_Quoted passage_:
========================================================================

Edge Vision for Predicting Conveyor Belt Tear Using Tiny YOLOv8 and IMU Correlation

A couple weekends ago I got pulled into a frustrating smart-manufacturing problem: a conveyor belt would start “micro-tearing” along the same seam line, and by the time operators noticed, it was usually already expensive. The sensors on the line were telling something was wrong, but not what.

So I built a small edge pipeline that watches a single belt region with an on-device camera model and cross-checks it with an IMU (accelerometer/gyroscope) mounted near the motor. The goal was very specific: detect early tear artifacts in the image and correlate them with vibration patterns that happen when the belt starts slipping or deforming.

========================================================================

_Dataset section_:
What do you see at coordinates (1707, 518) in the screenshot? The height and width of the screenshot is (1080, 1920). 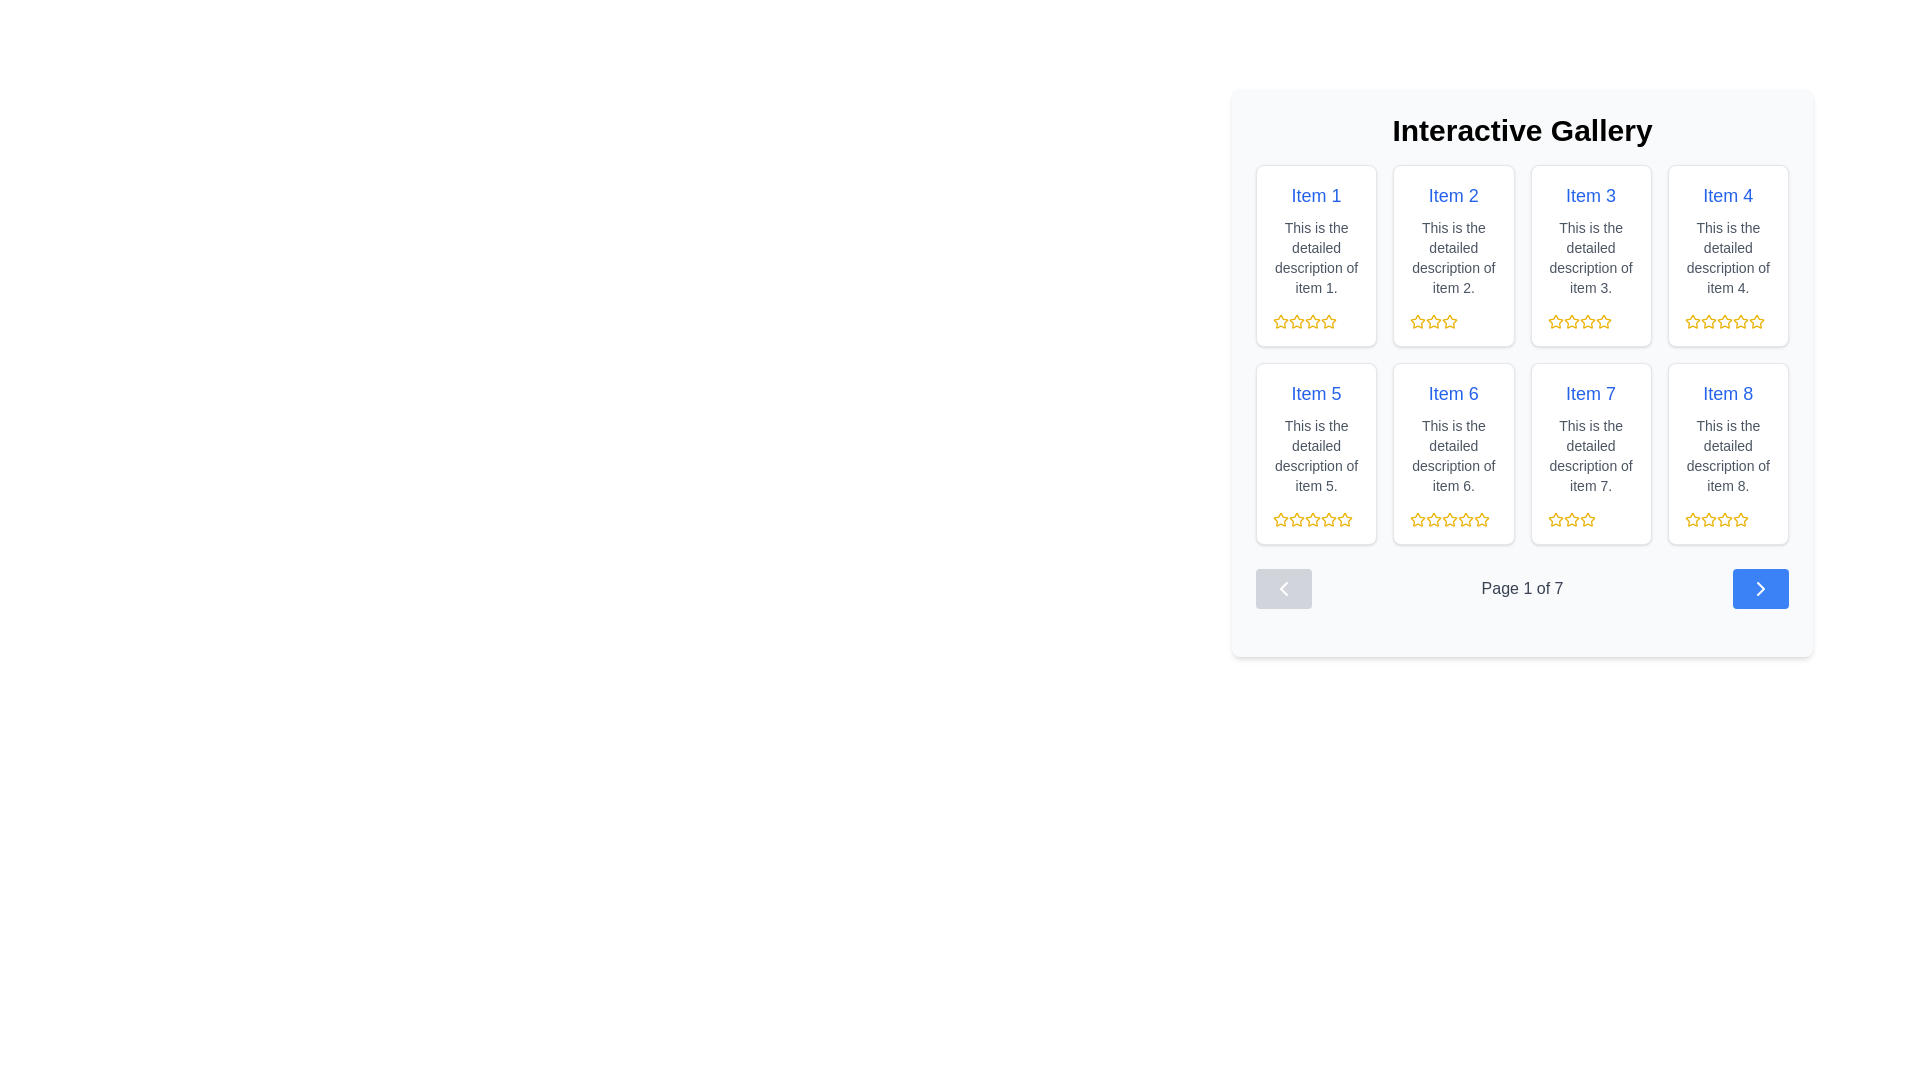 I see `the first Rating star icon within the card labeled 'Item 8'` at bounding box center [1707, 518].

========================================================================

_What you have to do_:
Continue the write-up on predicting conveyor belt tears with edge vision, picking up after its last sentence.

_Exercise answer_:
The result wasn’t a magical predictor—it was a practical, layered detector that can run on localized hardware (no cloud needed) and triggers a “likely tear ahead” event with enough confidence to justify inspection.

What I built (and why it worked)

I used:

Tiny YOLOv8: A lightweight object detection model. “Object detection” means the model outputs bounding boxes and class labels for features it learned during training.
IMU vibration features: From accelerometer/gyro streams, I computed simple metrics like RMS vibration and dominant frequency energy.
Correlation logic: I combined “tear probability from vision” with “vibration signature from IMU” to reduce false positives (dust, lighting changes, random marks).

The niche part: I focused on a very narrow seam region of the belt and trained the model to detect tear edge micro-features (thin bright/dark fringes) rather than generic “damage.” That made the detector sensitive to the real failure mode.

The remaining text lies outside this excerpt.